The Democrats will sacrifice everything they’ve packed into S1 for the sake of federalizing elections. In fact, they intended to sacrifice everything they’ve packed into S1 for the sake of federalizing elections. Every other provision in the bill is designed to be offered up on the altar of compromise (or fake compromise), so at the end of the day the Democrats can say: “Look, Republicans, we’ve given up everything we wanted. We even support voter ID now! And you guys won’t even compromise on federal election oversight. Very well, we’ll have to do it without you.”
This whole sham is playing out for your benefit—that is, for the benefit of you, the American voter. It is still important what voters think, because this hasn’t passed yet. And at the moment it’s very, very important voters think that the federal control
of state election law is normal. It isn’t. It is unconstitutional—the Supreme Court struck down a key element of pre-clearance in 2013—but that was before the public got used to the idea. The Democrats realize that the crux of their entire war against election integrity is getting the public to accept that federalizing elections is normal and moderate. Federal oversight must be seen as the “compromise” the nation is looking for.
This isn’t an easy task, and it requires a cleverly plotted script, complete with a plausible actor being cast in the role of the reluctant hero. That actor is Joe Manchin. If his role seems simple, it actually requires great subtlety: His role is to appear to be convinced.
Joe Manchin, in this drama, has been selected by the Democrats to represent the mind of America. He needs to be seen as someone who earnestly wants the best for the country. Someone who rejects partisanship and seeks the middle path. He needs to be seen, in other words, as completely reasonable. So that, whatever Joe Machin ultimately decides to do, the American people will accept.

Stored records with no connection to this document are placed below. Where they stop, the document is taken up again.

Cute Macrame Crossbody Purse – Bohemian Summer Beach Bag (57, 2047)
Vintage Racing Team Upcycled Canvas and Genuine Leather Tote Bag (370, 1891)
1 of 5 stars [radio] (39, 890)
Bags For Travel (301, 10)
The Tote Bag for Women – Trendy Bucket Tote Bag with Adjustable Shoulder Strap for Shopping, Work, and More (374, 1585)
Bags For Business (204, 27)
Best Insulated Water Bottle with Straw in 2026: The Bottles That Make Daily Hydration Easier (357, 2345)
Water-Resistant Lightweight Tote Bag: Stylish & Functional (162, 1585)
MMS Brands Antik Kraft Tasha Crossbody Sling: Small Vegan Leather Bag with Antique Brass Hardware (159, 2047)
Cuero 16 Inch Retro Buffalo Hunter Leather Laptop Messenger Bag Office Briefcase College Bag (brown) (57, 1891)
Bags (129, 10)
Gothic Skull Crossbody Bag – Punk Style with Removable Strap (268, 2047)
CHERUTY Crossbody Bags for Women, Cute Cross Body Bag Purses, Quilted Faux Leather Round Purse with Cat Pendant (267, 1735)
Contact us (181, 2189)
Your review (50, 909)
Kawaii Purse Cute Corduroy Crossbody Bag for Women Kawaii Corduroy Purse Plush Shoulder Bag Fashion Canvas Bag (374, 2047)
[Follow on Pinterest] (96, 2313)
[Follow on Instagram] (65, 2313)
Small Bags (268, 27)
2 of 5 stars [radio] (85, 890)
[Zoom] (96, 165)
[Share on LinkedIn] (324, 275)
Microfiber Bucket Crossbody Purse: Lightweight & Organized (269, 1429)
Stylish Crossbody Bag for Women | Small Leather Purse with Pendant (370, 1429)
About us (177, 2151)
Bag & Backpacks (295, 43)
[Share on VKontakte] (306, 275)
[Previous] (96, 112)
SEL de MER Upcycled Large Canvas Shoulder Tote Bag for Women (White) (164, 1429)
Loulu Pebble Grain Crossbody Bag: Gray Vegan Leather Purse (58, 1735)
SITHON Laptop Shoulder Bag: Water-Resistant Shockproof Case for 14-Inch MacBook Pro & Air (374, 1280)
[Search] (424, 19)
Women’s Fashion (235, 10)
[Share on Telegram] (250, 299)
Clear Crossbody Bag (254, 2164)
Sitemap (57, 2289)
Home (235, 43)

The play starts out with Machin being outraged over S1 and equally outraged over the idea of, say, ending the filibuster to cram a bill through the Senate without the 60 votes required to end debate. These are things he simply cannot support, because they are too “extreme.”
Putting on this act will subject Machin to the outrage of the Left, and Machin has to take it. He must appear to be someone who is blocking progressive reform. He will be hated by the Left, but only temporarily. Once this play is over, all will be forgiven, and Machin will be their hero.
Every single article trying to analyze what Machin is doing—including the Ezra Klein op-ed—is really trying to conceal what Machin is doing. The progressive handwringing and hating on Machin is part of the script.
The first sign of Machin’s impending “persuasion” was when he joined the rest of the Senate Democrats Wednesday this week in a party-line vote to end debate on S1. It looks like a small step, and that too is deliberate. Machin’s transition to supporting federalized elections must be gradual to be credible.
We know how this story ends: Manchin will embrace the John Lewis Voting Rights Act as a compromise alternative to S1, and he’ll support whatever procedural trick is necessary to get it passed—even if it means ending the filibuster to get it through.